Question

A (very bad) factory produces plastic bags such that 30% of the plastic bags produced are defective and 70% are good. A sample of 5 plastic bags is selected at random. (a) What is the probability that all 5 bags selected are defective?

Answer 1

0.24% probability that all 5 bags selected are defective

Explanation:

For each bag, there are only two possible outcomes. Either they are defective, or they are not. The probability of a bag being defective is independent from other bags. So we use the binomial probability distribution to solve this question.

Binomial probability distribution

The binomial probability is the probability of exactly x successes on n repeated trials, and X can only have two outcomes.

`P(X = x) = C_(n,x).p^(x).(1-p)^(n-x)`

In which
`C_(n,x)` is the number of different combinations of x objects from a set of n elements, given by the following formula.

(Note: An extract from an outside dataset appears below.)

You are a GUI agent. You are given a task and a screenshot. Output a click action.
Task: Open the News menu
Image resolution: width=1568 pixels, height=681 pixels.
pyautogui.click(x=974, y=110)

`C_(n,x) = (n!)/(x!(n-x)!)`

And p is the probability of X happening.

30% of the plastic bags produced are defective

This means that
`p = 0.3`

A sample of 5 plastic bags is selected at random

This means that
`n = 5`

What is the probability that all 5 bags selected are defective?

This is P(X = 5). So

`P(X = x) = C_(n,x).p^(x).(1-p)^(n-x)`

`P(X = 5) = C_(5,5).(0.3)^(5).(0.7)^(0) = 0.0024`

0.24% probability that all 5 bags selected are defective